Rongo ( Portsmouth Drive)

Corner Portsmouth Drive and Portobello Rd, Dunedin (OST Pubications sculpture trail #43)

Conceived by Tom Ngatai and Sonny Waru

Insite

 

Rongo (Taranaki Memorial).... Portsmouth Drive

 

This simple memorial, a rock brought from Taranaki and raised on a plinth with commemorative plaques, was erected in memory of the Maori prisoners from the nineteenth century wars in Taranaki who died in Otago during their term of imprisonment.

 

The memorial was proposed after a visit to Otago by Taranaki Maori, among them descendants of the original prisoners, on the hundredth anniversary of the arrival of the first prisoners. The invitation had come from Ricki Ellison whose family had historical connections with Taranaki. His ancestor Raniera Erihana had come from Taranaki to Otago in search of gold in 1862.

 

After that visit, one Taranaki elder decided that it was important that the dead should have proper commemoration. With support of his local elders, Tom Ngatai conceived a memorial whose simplicity would reflect the humility and peace-loving philosophy of the Taranaki prisoners, many of whom were followers of the prophets Te Whiti o Rongomai and Tohu Kakahi who set up the community of Parihaka on the slopes of Mount Taranaki.

 

The story of the finding the stone has the quality of legend. Tom Ngatai and the great North Island tohunga, Sonny Waru, were searching the coast for a stone when the tohunga's hat flew off in the wind leading the men to a rock that was revealed by the outgoing tide. Its surface was decorated with ancient carving long worn down with the action of the sea. It was clearly the rock they wanted.

 

The stone was raised from the sea and taken to Hawera where it was inscribed with the single word "Rongo". Te Whiti and Tohu had called their first settlement Te Maunga a Rongo o te Ikaroa a Maui Tiki Tiki a Taranga which alludes to their hopes for peaceful resolution of conflict. Rongo is the god of peace and cultivation.

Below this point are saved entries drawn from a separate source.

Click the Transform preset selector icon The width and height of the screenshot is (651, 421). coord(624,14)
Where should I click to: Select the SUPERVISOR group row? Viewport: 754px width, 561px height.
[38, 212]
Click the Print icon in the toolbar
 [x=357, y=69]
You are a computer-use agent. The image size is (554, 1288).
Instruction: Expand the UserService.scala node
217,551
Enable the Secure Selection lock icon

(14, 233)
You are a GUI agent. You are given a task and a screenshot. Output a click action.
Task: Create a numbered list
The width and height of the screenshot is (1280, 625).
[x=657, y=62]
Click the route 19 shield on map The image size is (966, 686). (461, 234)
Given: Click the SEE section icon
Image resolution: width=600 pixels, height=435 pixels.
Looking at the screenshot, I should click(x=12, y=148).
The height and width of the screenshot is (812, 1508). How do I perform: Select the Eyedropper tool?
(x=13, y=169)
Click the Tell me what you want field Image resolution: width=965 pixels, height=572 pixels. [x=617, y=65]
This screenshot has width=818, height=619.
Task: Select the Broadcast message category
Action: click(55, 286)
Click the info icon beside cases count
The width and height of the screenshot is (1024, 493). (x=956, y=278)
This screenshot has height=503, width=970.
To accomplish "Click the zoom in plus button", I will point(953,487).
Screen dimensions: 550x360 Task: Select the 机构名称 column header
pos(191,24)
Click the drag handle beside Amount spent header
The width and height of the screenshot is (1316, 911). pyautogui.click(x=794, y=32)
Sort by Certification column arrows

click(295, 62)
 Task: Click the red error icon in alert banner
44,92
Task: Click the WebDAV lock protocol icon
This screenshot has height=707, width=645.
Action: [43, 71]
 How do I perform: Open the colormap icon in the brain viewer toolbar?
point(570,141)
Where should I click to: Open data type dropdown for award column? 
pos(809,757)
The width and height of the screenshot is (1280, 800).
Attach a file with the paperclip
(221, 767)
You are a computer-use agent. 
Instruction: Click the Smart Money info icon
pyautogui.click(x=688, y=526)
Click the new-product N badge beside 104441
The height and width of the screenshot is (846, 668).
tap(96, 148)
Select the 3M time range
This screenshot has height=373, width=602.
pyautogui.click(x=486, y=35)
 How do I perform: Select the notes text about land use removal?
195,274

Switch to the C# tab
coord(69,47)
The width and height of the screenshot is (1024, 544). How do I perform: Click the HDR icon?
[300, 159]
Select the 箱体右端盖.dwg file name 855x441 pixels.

This choice of name for the rock seems significant in the way it seems to allude to the aspirations of the Parihaka movement whose members followed the biblical injunction to turn spears into ploughshares. As part of a campaign of passive resistance to land confiscations, they  uprooted  surveyors' pegs across their land by ploughing through them. This was agriculture as civil disobedience.

 

The memorial was unveiled on March 22, 1987 by the Governor General Sir Paul Reeves who was himself a descendant of the Taranaki detainees. There were about eighty people from Taranaki and two hundred from Dunedin present during the two-hour ceremony. Two Maori clergymen blessed the monument, one with water from a sacred stream in Taranaki and the other with water from the slopes of Aoraki-Mount Cook.

 

Between 1869 and 1881 around two hundred men were sent from Taranaki for imprisonment in Dunedin. The first 74 arrived in November 1869 and were held until March 1872. The second group of prisoners were Te Whiti's ploughmen who arrived between August 1879 and January 1880. The prisoners were put to work on the city's infrastructure including the Andersons Bay Causeway which is within sight of the Rongo monument. During their incarceration the Taranaki men were visited by Maori from Otakau who provided them with companionship, warm clothing and food.

 

The prisoners found the Dunedin weather very cold and eighteen are believed to have died. The most common cause of death was given as tuberculosis. These men were buried in the city's cemeteries but when these were reshaped the location of the graves was lost. Therefore, many of the detainees have no known place of burial, and no memorial except Rongo.